Amar Singh said that he was not angry with the Bachchan family over Jaya choosing to remain with Samajwadi Party after his expulsion.
"There is no anger for Bachchan family. Politics is always separate from family relations. If Jaya ji wants to remain within SP then I would like to wish her all the best," Singh told reporters after the rally.
Though Singh had earlier said he would float a new party by March end, he made no such announcement and instead vowed to fight for a separate Poorvanchal state and reservation for kshatriya community through his social outfit Lok Manch.
"People expected me to make some announcement about a new political outfit. We are here to discuss kshatriya dharma. I am here to give the message of unity and equity.

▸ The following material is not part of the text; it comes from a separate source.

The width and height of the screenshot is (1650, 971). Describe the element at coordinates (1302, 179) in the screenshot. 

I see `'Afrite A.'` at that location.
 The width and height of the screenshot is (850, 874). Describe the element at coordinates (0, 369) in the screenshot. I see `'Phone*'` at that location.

Kshatriyas have always been a divided house but they should now unite and take OBCs and backward communities also along with them."
He said he will launch an agitation for quota for Kshatriyas on basis of their economic status. Ruling out his return to Samajwadi Party, Singh said that he had been loyal to Mulayam Singh Yadav and had he not been expelled from the party, he would have "even served" his son Akhilesh Yadav.

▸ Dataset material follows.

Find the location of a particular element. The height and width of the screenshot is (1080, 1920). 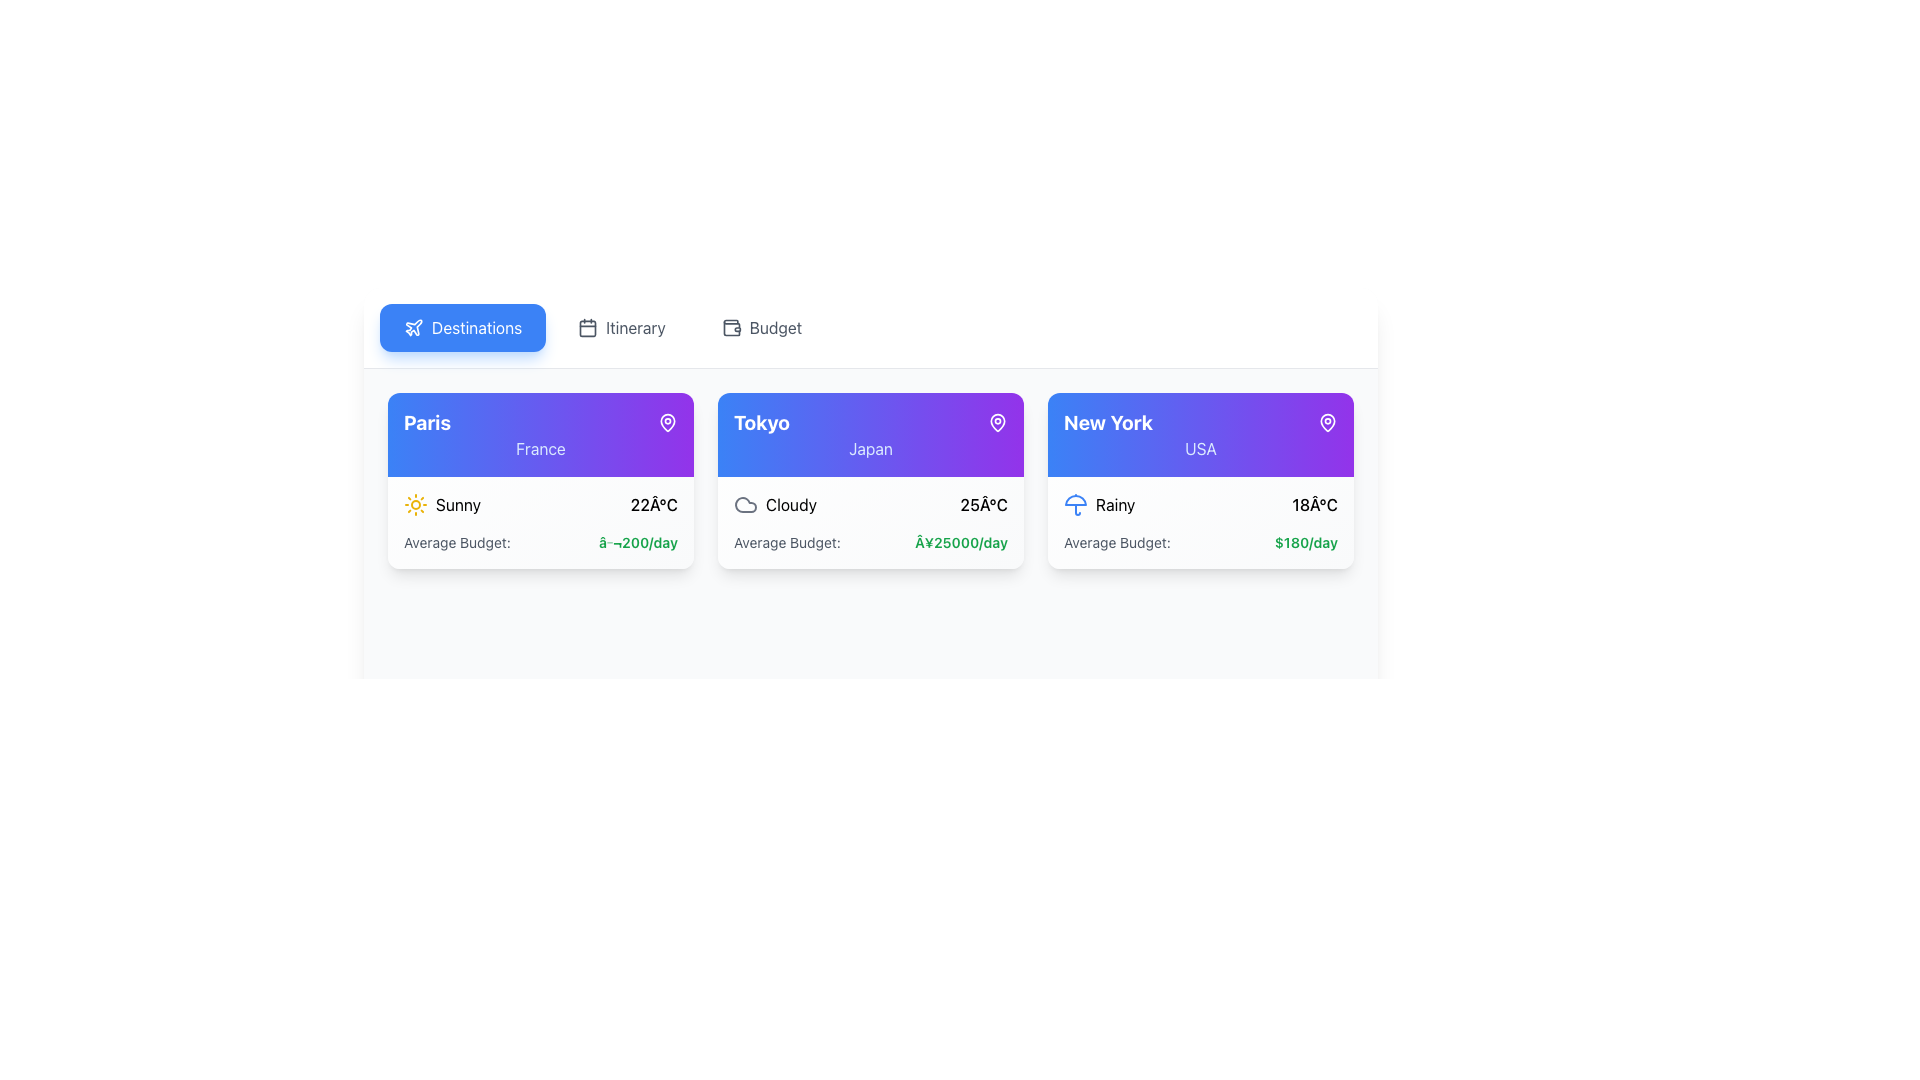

"I was the dustbin of the party and took the credit for all the wrong decisions of the party leadership," Singh said.
Blaming Mulayam's cousin Ram Gopal Yadav for bringing Kalyan Singh close to the party, he said, "Had Mulayam Singh Yadav asked me, I would have taken the blame willingly on me just like I took others' mistakes on my head."

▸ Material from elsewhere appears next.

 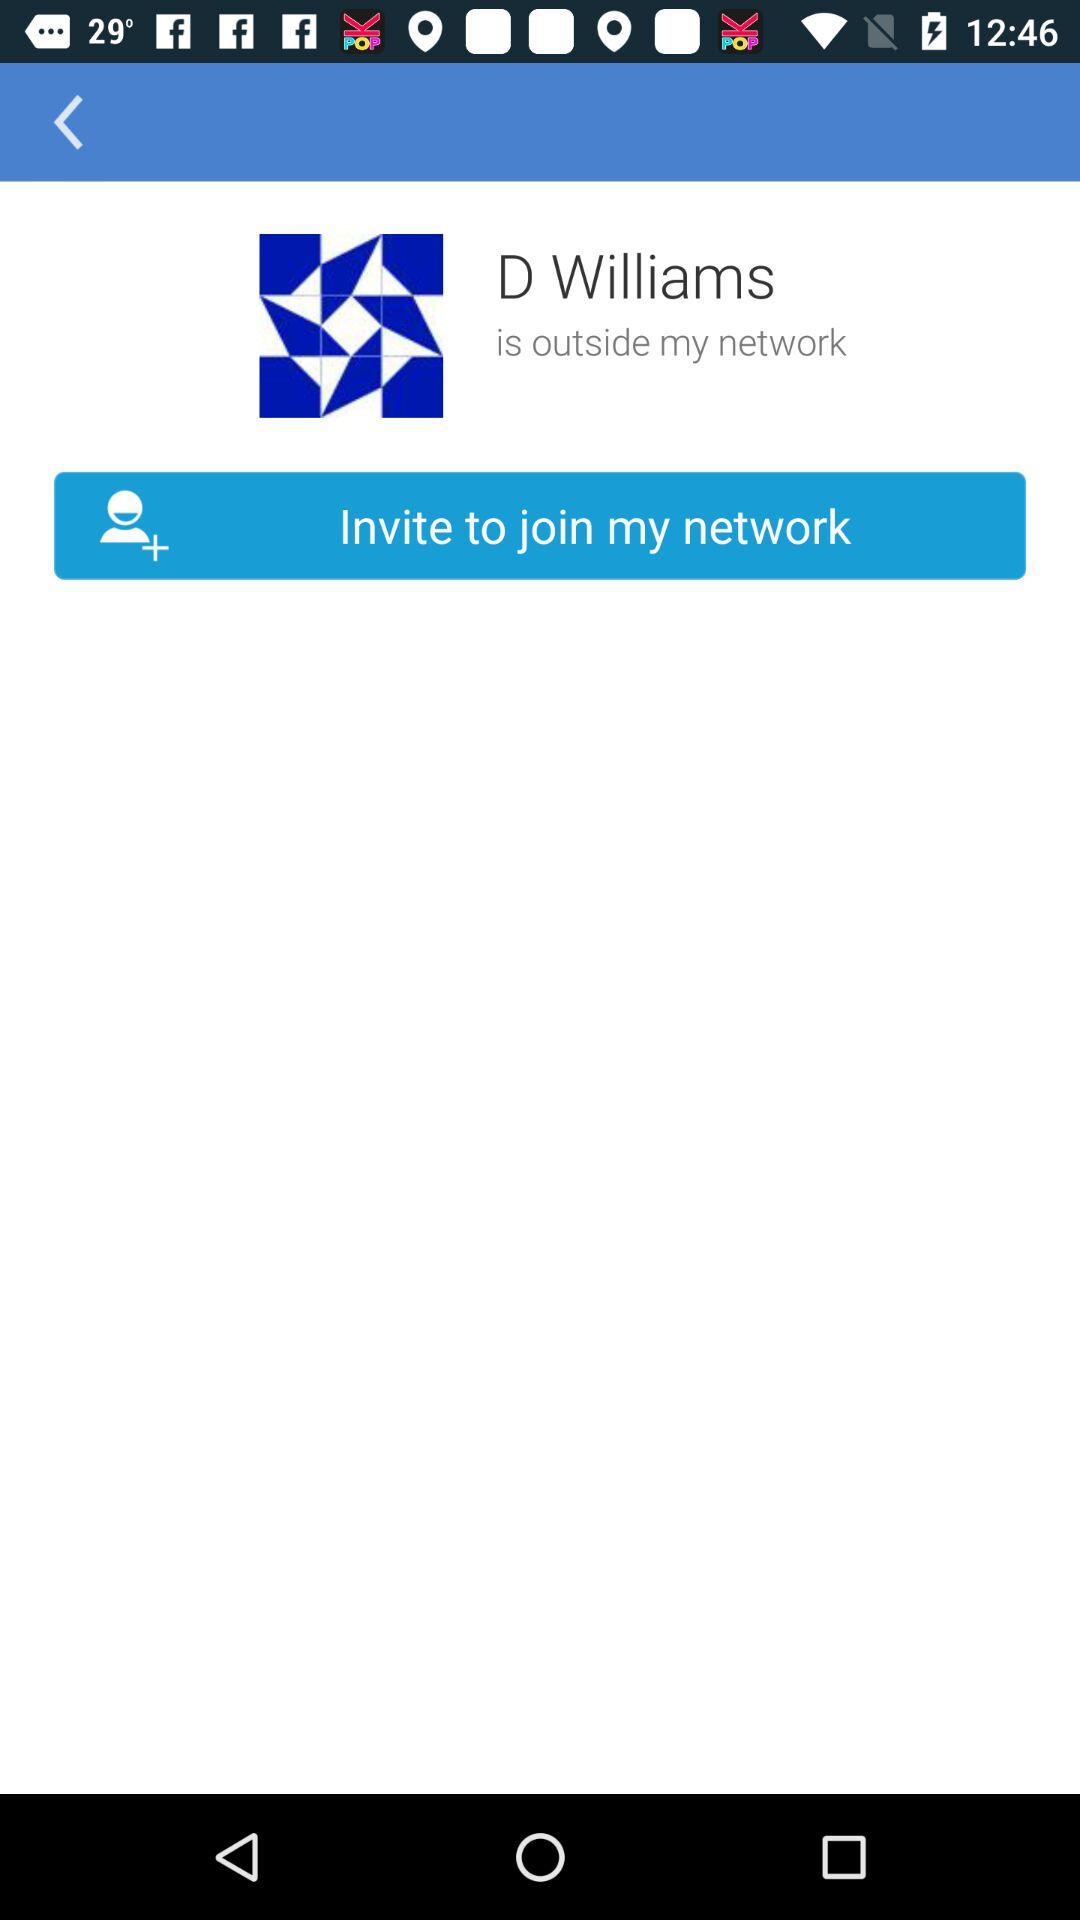 I want to click on icon next to d williams item, so click(x=350, y=325).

"Mulayam Singh Yadav divorced me as I did not leave him. I was his 'sewak' (servant) who fought with everybody for him but he expelled me. I announce here that I will never go to him again as doing so would be equal to trampling my self esteem and I will not be able to show my face to Muslims and Kshatriyas."
Referring to Mulayam's comment that men will whistle at women who became MPs, Singh wanted to know if the SP chief was in favour of giving reservation to Dalit and Muslim women and as to why did he give tickets to women from respectable families in the past.
Addressing the rally at Ramlila ground, Rampur MP Jaya Prada said that she was feeling "free" and "relieved" after being expelled from SP as otherwise she would have to support the party's stand against the Women's Reservation Bill.
She added that Mulayam's comments on women MPs were "shameful".
Bhojpuri singer and actor and former SP general secretary Manoj Tiwari was also present on the occasion along with four expelled SP MLAs namely Madan Chauhan, Sandeep Agarwal, Ashok Chandel and Sarvesh Singh.